The federal government had directed states to make all adults eligible for COVID-19 vaccination by May 1, but most states had earlier plans, with more than a dozen opening eligibility to all adults this week.
Also Wednesday, New Mexico announced it would open vaccine eligibility next week to everyone 16 and older, and Pennsylvania said every adult there will qualify starting April 19.
Inslee had previously resisted expanding eligibility too quickly, saying he wanted to ensure those most at risk were vaccinated first and noting eligibility didn't guarantee vaccination right away and would depend on supply.
But he said Wednesday the federal government's assurances of increased allocations, plus concerns about rising cases in many parts of the state, led to the decision to expand eligibility sooner.
“We still don’t have the supply to make this available to everyone today, so many of us are going to have to have continued patience,” Inslee said. “But I’m so happy about the rate of the vaccination we now are obtaining in the state of Washington."
Inslee's announcement came the same day 2 million more people, including restaurant workers and those 16 and older with two or more underlying health conditions, became eligible for vaccination in the state.
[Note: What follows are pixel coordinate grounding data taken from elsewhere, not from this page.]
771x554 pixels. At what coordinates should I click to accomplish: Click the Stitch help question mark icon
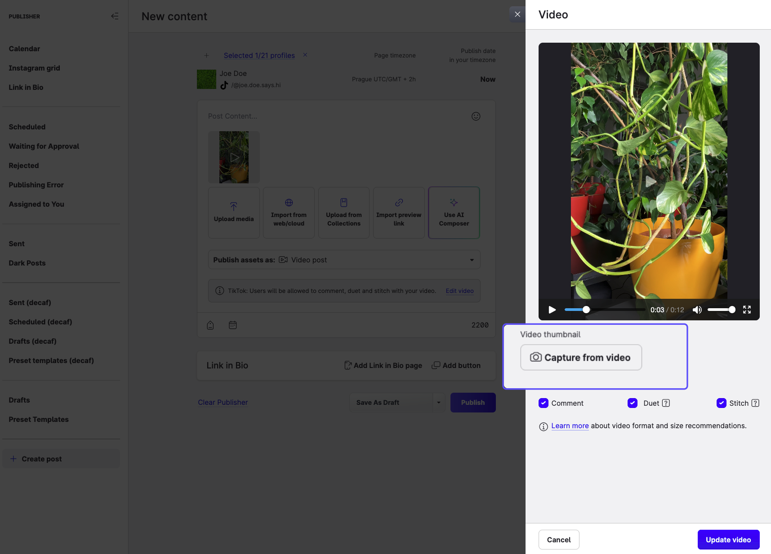[x=755, y=403]
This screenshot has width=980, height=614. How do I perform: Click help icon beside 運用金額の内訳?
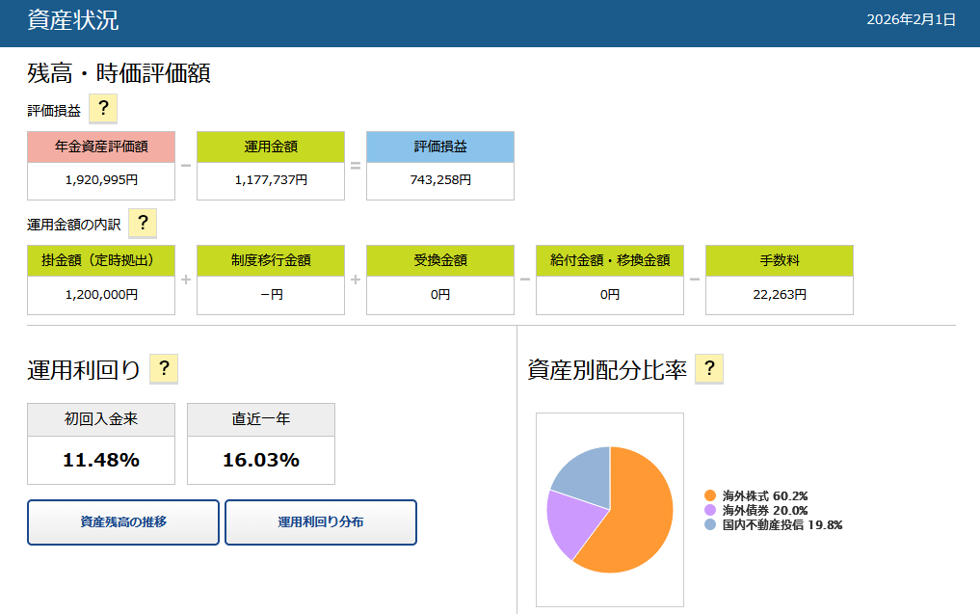click(x=143, y=224)
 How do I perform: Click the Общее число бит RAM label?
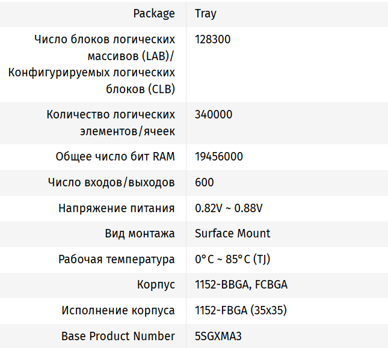tap(115, 157)
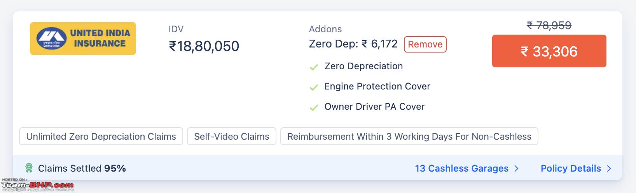This screenshot has width=636, height=193.
Task: Click the green Claims Settled badge icon
Action: 29,168
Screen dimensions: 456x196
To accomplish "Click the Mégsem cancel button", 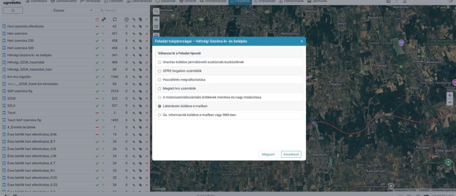I will (268, 154).
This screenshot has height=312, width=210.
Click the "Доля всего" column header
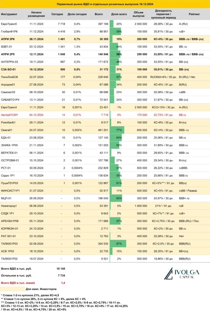[x=119, y=14]
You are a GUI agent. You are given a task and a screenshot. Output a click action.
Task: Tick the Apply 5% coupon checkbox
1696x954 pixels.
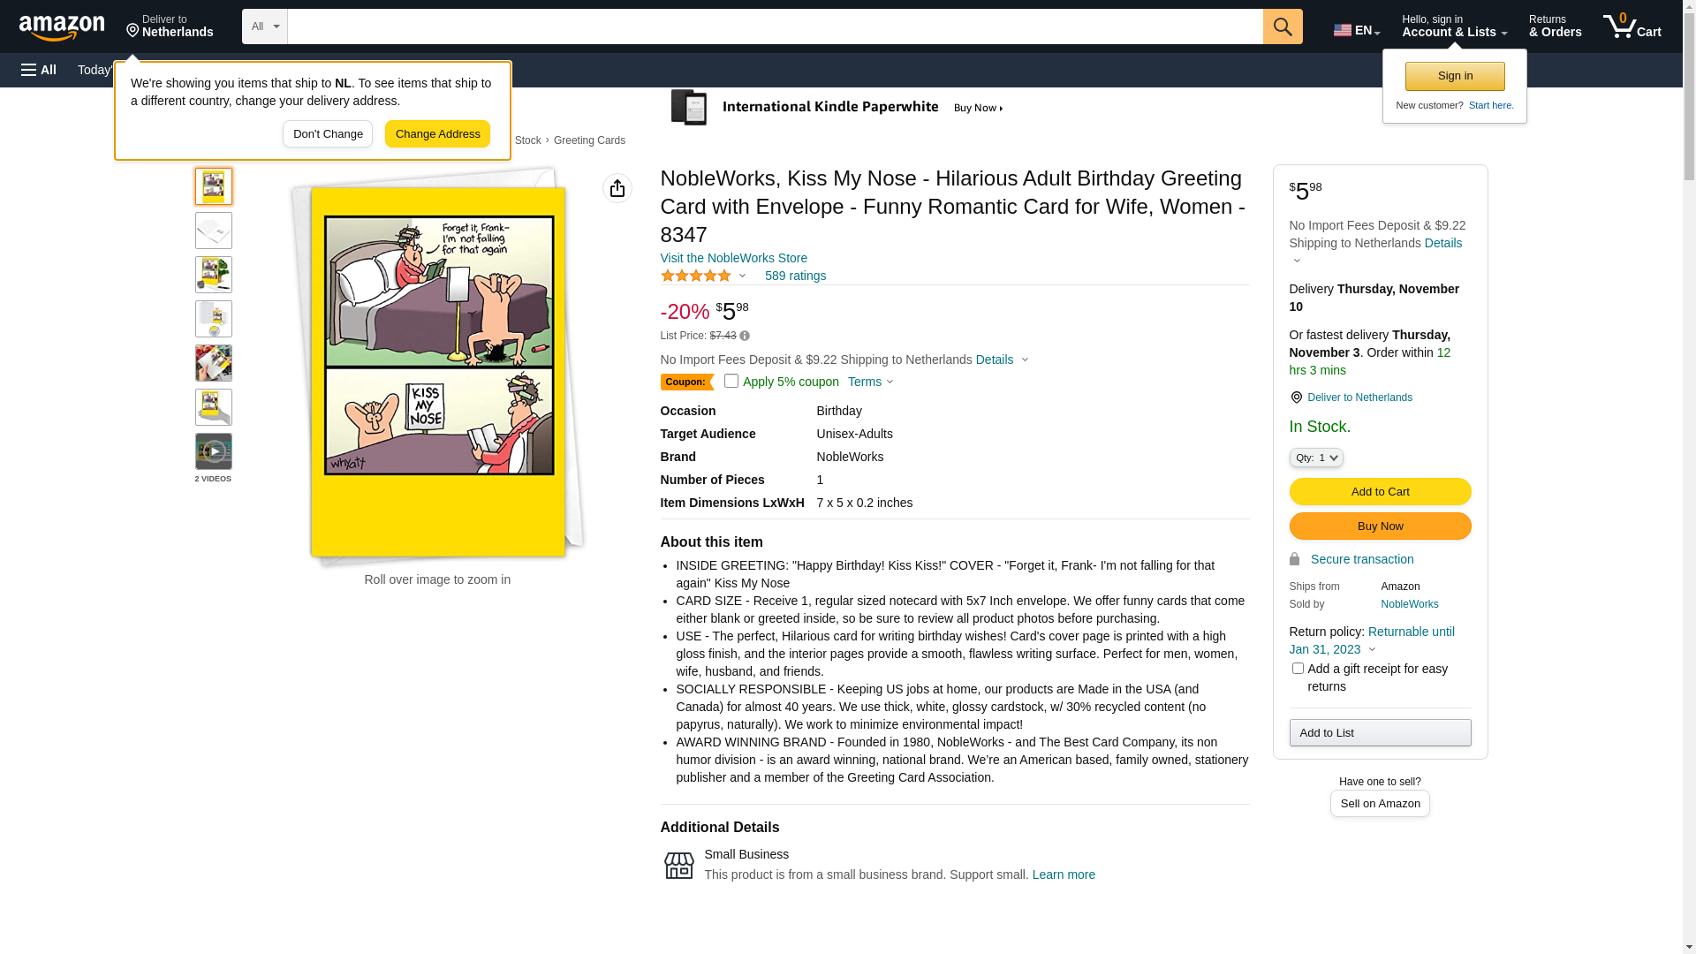pos(731,381)
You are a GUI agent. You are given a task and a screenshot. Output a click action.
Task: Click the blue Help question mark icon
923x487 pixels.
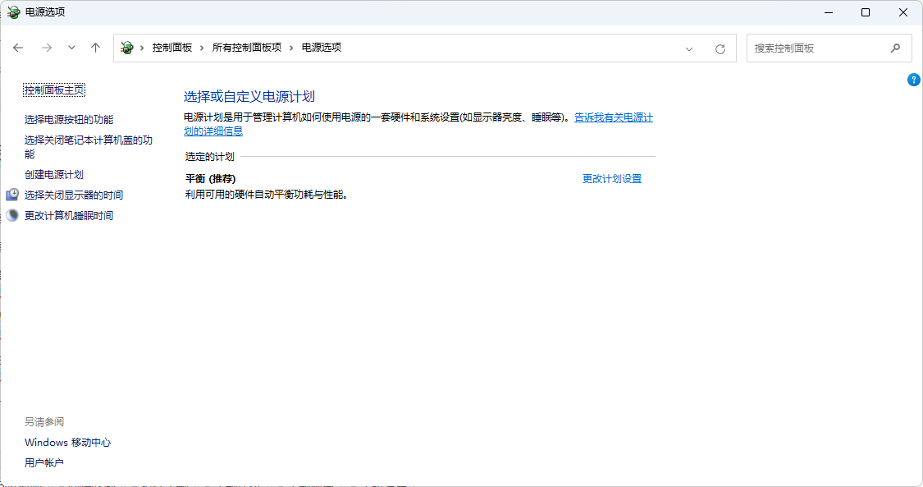913,80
The latest tier builds upon previous tiers that started with vaccinating health care workers, first responders and those in nursing homes in December, and later included the elderly, teachers and those who work in grocery stores.
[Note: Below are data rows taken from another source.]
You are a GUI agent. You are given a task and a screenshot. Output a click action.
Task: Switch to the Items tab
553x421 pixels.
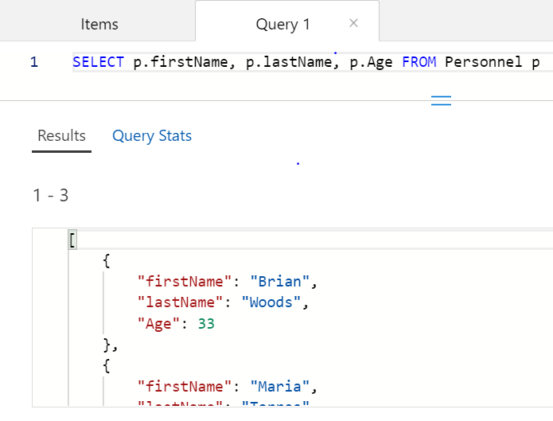pos(99,24)
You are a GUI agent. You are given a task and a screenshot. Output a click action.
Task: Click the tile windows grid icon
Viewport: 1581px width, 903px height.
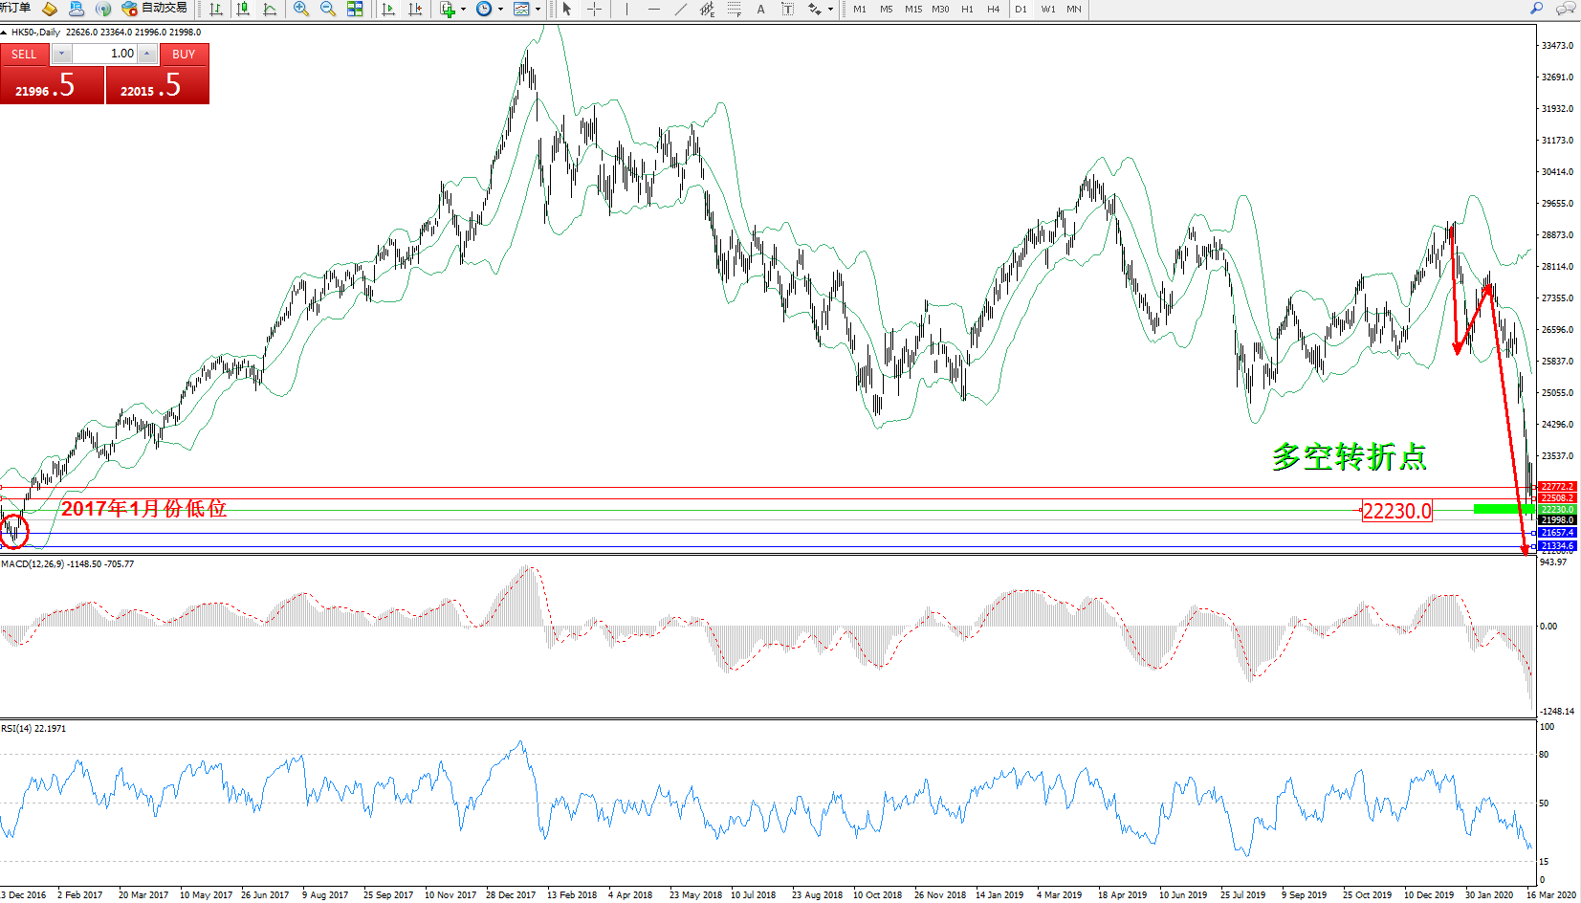pyautogui.click(x=355, y=9)
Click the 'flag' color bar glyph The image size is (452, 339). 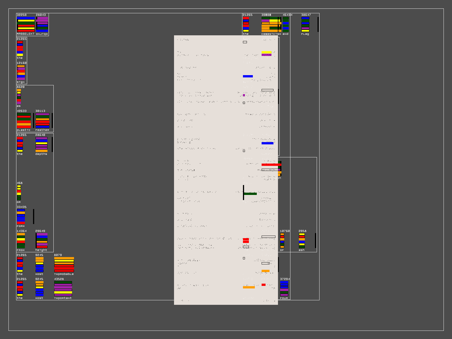[x=305, y=24]
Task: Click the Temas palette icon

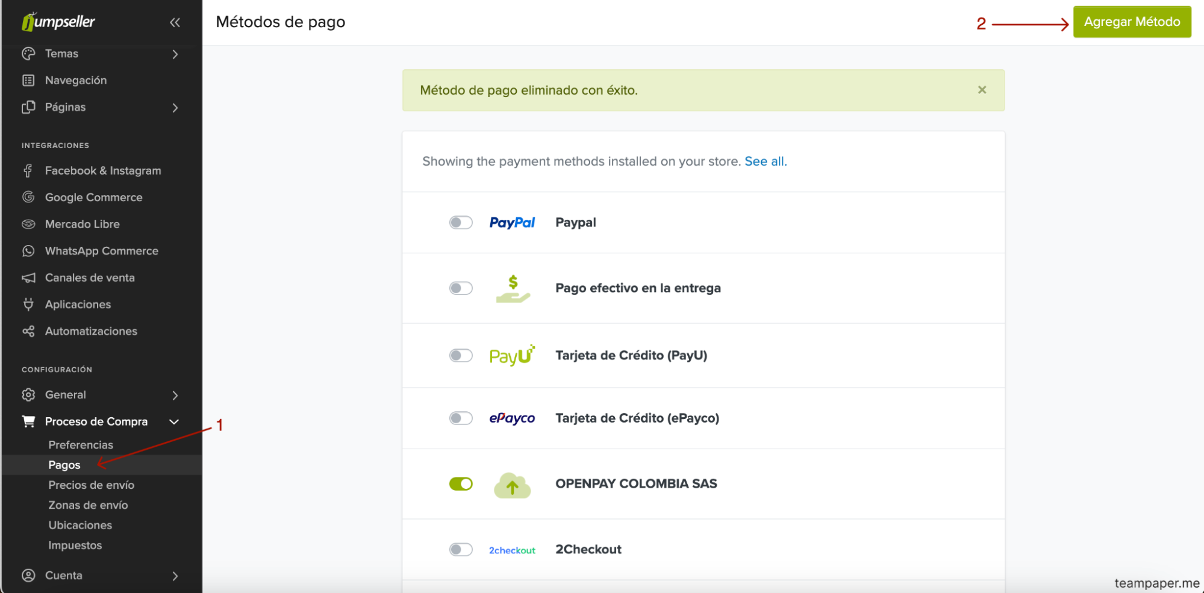Action: (28, 54)
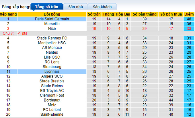195x118 pixels.
Task: Open the Nantes team link
Action: (x=52, y=53)
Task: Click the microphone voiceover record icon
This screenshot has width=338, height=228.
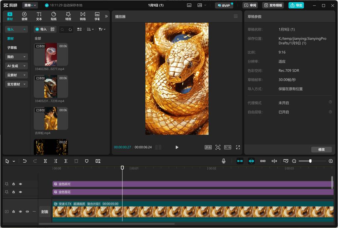Action: pos(223,161)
As of Wednesday, about 5 million of the state’s more than 7.6 million residents are eligible for vaccination. An additional 1.2 million people who are 16 and older will be added to those eligible in just two weeks.
More than 3.3 million doses of vaccine have been administered to date, and nearly 17% of the state’s population has been fully vaccinated, including those vaccinated by the one-shot Johnson & Johnson vaccine. More than 27% have received at least one dose of the vaccines that require two shots, by Pfizer and Moderna.
Inslee and Department of Health Secretary Umair Shah both stressed that they want to see more seniors vaccinated. As of Wednesday, 73% of those over age 65 have received at least one dose of vaccine and more than 55% have been fully vaccinated.
Inslee expressed concern about the 27% of the over 65 population that has not yet received one dose, saying it was “a dangerous situation.”
Inslee and Shah encouraged people to reach out to elders they know and urge them to get vaccinated.
“We want to make sure we do everything we can to get seniors get vaccinated,” Shah said.
The U.S. has recorded more than 30.3 million confirmed COVID-19 cases and over 551,000 deaths. There have been more than 341,000 cases in Washington state, and 5,247 deaths.
For most, the coronavirus causes mild or moderate symptoms, such as fever and cough that clear up in two to three weeks, although long-term effects are unknown. But for some, it can cause more severe illness, including pneumonia and death.